The earliest official record I have found so far for my 2nd great-grandfather Henry Charles Thomas is the birth certificate for his daughter and my great-grandmother Emily Thomas. It lists his full name plus his occupation of musician.
Henry also appears with his wife and daughter Emily in the 1881 Census. In this document, his occupation is given as “General Laborer,” his year of birth as 1855, and place of birth as Salisbury, Wiltshire, England. I have not been able to find his birth certificate yet using those parameters. The family was boarding with a woman described as a “war widow” in Canterbury, County Kent, England.
In the 1891 census, wife Minnie Ellen is no longer recorded as living with Henry, but is now the wife of Mark Bailey. There are three daughters in the household with the last name Thomas and one son with the last name Bailey. For a while, my imagination filled in the blanks with all kinds of stories, including one of Henry leaving his family behind to go on the road as a musician. Then I found his death certificate.
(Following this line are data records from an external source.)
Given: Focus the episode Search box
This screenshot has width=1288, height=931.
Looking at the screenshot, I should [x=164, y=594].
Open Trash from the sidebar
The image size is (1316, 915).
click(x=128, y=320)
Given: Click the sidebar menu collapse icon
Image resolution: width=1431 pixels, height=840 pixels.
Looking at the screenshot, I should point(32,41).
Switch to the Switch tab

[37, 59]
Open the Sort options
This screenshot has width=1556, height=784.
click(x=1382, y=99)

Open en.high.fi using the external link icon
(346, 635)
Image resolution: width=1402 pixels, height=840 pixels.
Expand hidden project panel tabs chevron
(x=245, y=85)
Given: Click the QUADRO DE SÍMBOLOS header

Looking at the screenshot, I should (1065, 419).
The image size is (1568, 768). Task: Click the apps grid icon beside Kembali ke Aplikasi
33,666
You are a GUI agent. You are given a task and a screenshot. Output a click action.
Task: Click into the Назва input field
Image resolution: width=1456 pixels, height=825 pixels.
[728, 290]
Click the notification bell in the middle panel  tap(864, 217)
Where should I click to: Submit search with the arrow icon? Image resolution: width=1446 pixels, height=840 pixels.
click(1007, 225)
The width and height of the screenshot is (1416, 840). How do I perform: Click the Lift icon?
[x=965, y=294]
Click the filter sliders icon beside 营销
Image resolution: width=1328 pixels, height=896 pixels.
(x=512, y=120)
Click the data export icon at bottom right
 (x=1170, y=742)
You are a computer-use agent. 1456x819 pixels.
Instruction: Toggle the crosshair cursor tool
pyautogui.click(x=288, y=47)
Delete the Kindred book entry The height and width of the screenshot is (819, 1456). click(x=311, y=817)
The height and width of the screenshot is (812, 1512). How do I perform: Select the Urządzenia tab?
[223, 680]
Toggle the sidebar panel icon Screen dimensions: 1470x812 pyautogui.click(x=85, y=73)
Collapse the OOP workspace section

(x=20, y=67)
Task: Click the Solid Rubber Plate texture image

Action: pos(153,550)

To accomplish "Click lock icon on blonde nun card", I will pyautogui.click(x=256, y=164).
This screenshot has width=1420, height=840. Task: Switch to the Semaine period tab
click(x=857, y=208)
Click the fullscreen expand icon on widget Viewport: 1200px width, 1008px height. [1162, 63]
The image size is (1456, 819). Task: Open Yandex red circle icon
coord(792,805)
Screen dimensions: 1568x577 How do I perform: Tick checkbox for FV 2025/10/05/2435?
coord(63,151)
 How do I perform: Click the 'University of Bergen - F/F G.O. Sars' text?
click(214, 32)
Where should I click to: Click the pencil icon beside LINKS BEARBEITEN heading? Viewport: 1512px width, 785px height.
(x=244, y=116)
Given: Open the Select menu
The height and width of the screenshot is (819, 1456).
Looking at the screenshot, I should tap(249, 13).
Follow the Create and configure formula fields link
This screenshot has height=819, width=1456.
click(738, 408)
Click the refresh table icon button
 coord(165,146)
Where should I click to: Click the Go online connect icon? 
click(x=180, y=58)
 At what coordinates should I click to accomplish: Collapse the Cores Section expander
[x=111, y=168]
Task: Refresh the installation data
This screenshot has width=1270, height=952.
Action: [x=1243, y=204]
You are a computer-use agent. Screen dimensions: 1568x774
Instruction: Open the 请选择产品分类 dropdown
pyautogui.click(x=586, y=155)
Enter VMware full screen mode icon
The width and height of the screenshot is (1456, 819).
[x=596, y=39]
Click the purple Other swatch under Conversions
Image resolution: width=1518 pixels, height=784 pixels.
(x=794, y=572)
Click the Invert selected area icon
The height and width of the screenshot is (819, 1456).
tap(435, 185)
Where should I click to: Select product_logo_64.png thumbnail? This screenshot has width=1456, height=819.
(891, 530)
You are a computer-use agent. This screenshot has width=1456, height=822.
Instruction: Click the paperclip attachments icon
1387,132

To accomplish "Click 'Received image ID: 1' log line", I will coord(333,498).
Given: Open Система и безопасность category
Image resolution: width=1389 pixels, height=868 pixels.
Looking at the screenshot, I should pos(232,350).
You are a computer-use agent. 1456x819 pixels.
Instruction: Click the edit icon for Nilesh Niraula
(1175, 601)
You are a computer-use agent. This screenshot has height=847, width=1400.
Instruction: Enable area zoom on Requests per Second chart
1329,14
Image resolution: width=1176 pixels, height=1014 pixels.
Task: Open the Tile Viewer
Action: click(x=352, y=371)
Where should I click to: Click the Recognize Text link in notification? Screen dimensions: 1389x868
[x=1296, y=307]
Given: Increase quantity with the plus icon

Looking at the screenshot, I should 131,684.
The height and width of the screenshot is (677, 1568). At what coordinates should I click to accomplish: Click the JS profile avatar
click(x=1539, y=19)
In May of 1884 at the reported age of 31, Henry Thomas died of something called Phthisis, which he had had for three years, and paraplegia, which he had suffered for three months. Phthisis is an old name for what we now call tuberculosis. In some cases, the infection spreads from the lungs and attacks the spine, causing paralysis. In 1882 the cause of tuberculosis, Mycobacterium tuberculosis, was discovered. I don’t know how long before that knowledge influenced treatment of the disease in England, but Henry did not appear to pass the disease on to any other family members.